The Hamas attack on Israel on October 7, 2023, and subsequent hostage crisis have put Qatar, the tiny Persian Gulf gas giant, in the limelight. Even as the State Department works with Qatari officials to free hostages, questions circulate within Congress about how much Qatar knew about the Hamas attack and when. Calls to designate Qatar a state sponsor of terror are increasingly mainstream. Qatar both denies culpability and insists its ties with the United States are stronger than ever. Qatari diplomats argue that its relations with Hamas and other radical groups are at the service and request of Washington and Jerusalem that encouraged Doha to play middleman with groups that neither wanted to engage directly.

Hamas is not the only radical Islamist or terror group that Qatar embraces, however. Doha has become a one-stop legitimation and money laundering service for radical Islamist and terror groups from the Middle East to Africa and from South Asia to North America. Secretary of State Hillary Clinton blessed the establishment of a Taliban political office in Qatar. It operated informally beginning in January 2012 though only opened formally the following year.

During both the Trump and Biden administrations, Qatar hosted the US-Taliban talks that culminated in the February 29, 2020, peace deal. The withdrawal was a strategic disaster; momentum matters. The Taliban, supported by Pakistan, swept through Afghanistan. Within weeks of the American withdrawal, the Taliban had captured every major city and town.

During both the Trump and Biden administrations, Qatar hosted the US-Taliban talks that culminated in the February 29, 2020, peace deal.
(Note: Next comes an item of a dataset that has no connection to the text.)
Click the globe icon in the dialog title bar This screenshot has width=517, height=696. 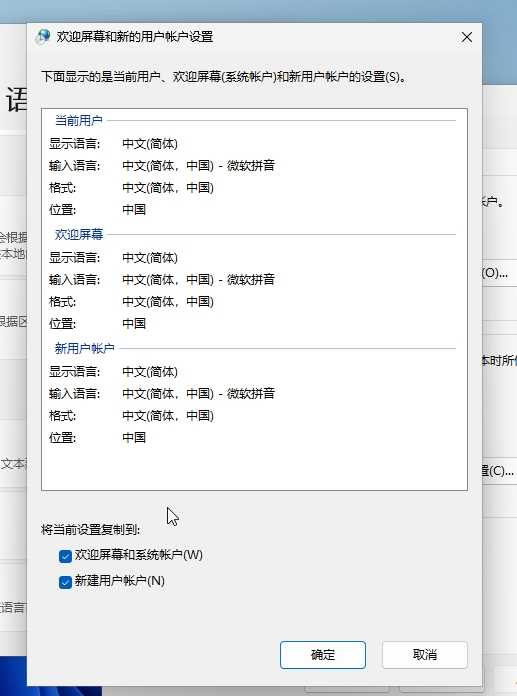click(43, 37)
The withdrawal was a strategic disaster; momentum matters.

The Biden administration abandoned most of those trained by the United States and the International Security Assistance Force. Many fled to Iran or Afghanistan’s Central Asian neighbors. Those who fled to Pakistan found their residence short-lived. Ironically, many wait in limbo in Qatar, where the US government pays most of their expenses. Tajikistan is the only country that allows Ahmad Masoud’s National Resistance Front, the main anti-Taliban resistance, to operate openly, if non-violently.

Masoud’s survival remains a Damocles’ sword over Taliban rule, for a simple reason: It was always easier for the Taliban to disrupt than govern. They never represented traditional Pashtun culture, but rather were proxies for Pakistan‘s Inter-Services Intelligence (ISI) agency. Masoud, an ethnic Tajik, has greater sway across Afghanistan’s ethnic mosaic than the Taliban and can call upon the legacy of his father, Ahmad Shah Masoud, whom Afghans revere for his heroism during the fight against the Soviet Union.
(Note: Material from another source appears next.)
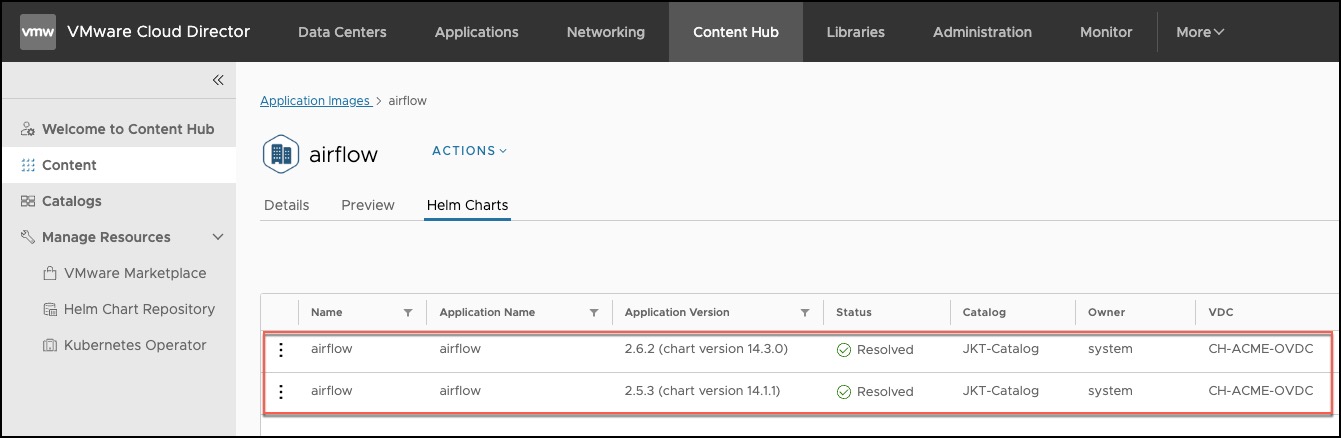Switch to the Details tab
Two years after the American withdrawal, it should not surprise that cracks in Taliban control are obvious. Many of the Taliban occupying the Panjshir Valley have evaporated, forcing the Taliban and the ISI to rely on a limited number of Taliban drawn from just four provinces adjacent to the Pakistan border. The implication? The Taliban leadership can no longer rely on its one-time followers from Afghanistan’s other 30 provinces. Again, momentum matters, and the Taliban are fast losing theirs.

Enter Qatar. Sadiq Amini, program manager at the Observer Research Foundation America and an astute Afghanistan analyst, catches that Tajikistan President Emonali Rahmon departed suddenly on January 21 for Qatar. As Qatar, alongside Pakistan and Turkey, remains the Taliban’s greatest diplomatic supporter, the questions become why Tamim bin Hamad Al Thani, the emir of Qatar, summoned Rahmon and what might be on the agenda.
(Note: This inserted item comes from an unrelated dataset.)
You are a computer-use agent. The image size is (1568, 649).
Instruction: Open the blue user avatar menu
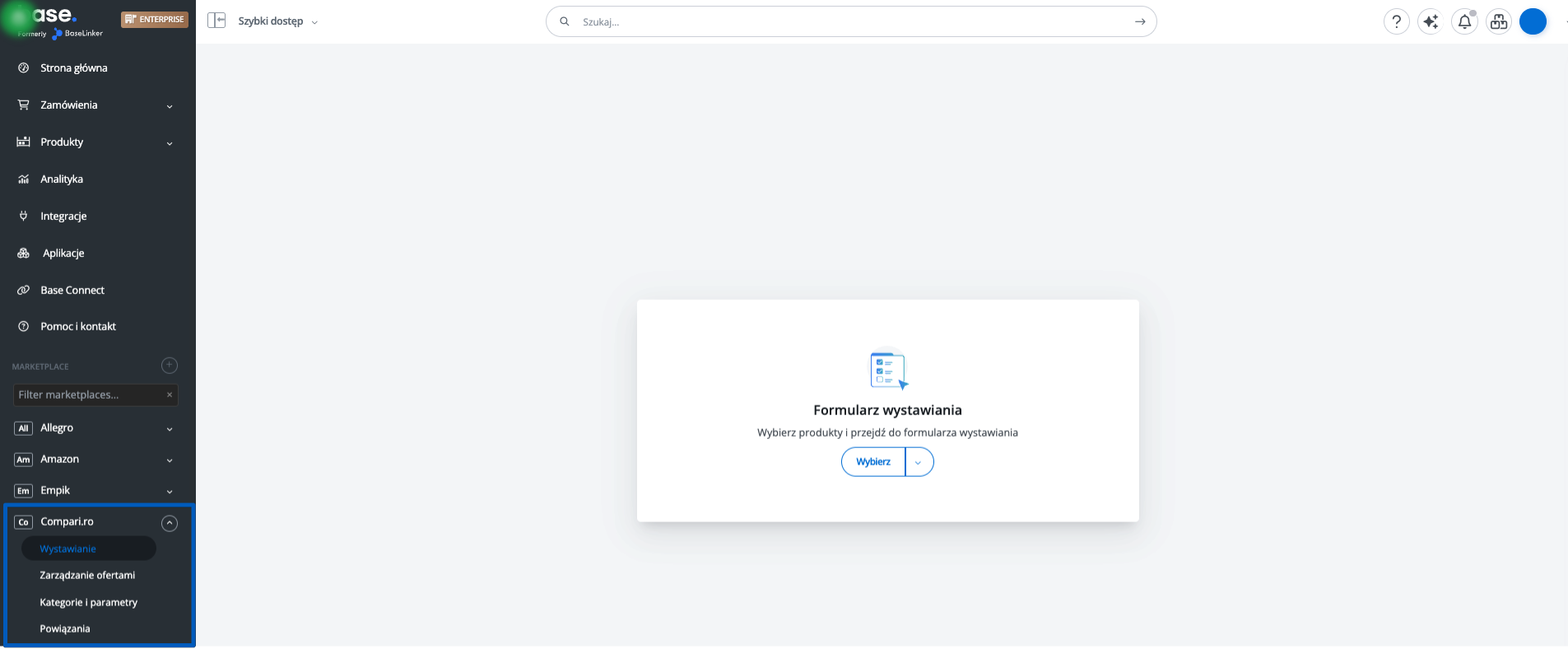pyautogui.click(x=1533, y=21)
The United States, its European allies, India, and moderate Arab states might today take a passive approach to Afghanistan, but any Qatari attempt to end the Tajikistan lifeline could snatch defeat from the jaws of victory. Should Qatar buy off Tajikistan, the regional implications could be profound, transforming Afghanistan into a petri dish to grow and train terror groups in a way that could make events like October 7 too frequent an occurrence. Such a move would also strip the sheen off Qatari diplomacy. Its interest in Afghanistan and the Taliban is no longer strategic but purely ideological. Qatar wants Islamist victory. It can never be treated as an ally in the fight against terror.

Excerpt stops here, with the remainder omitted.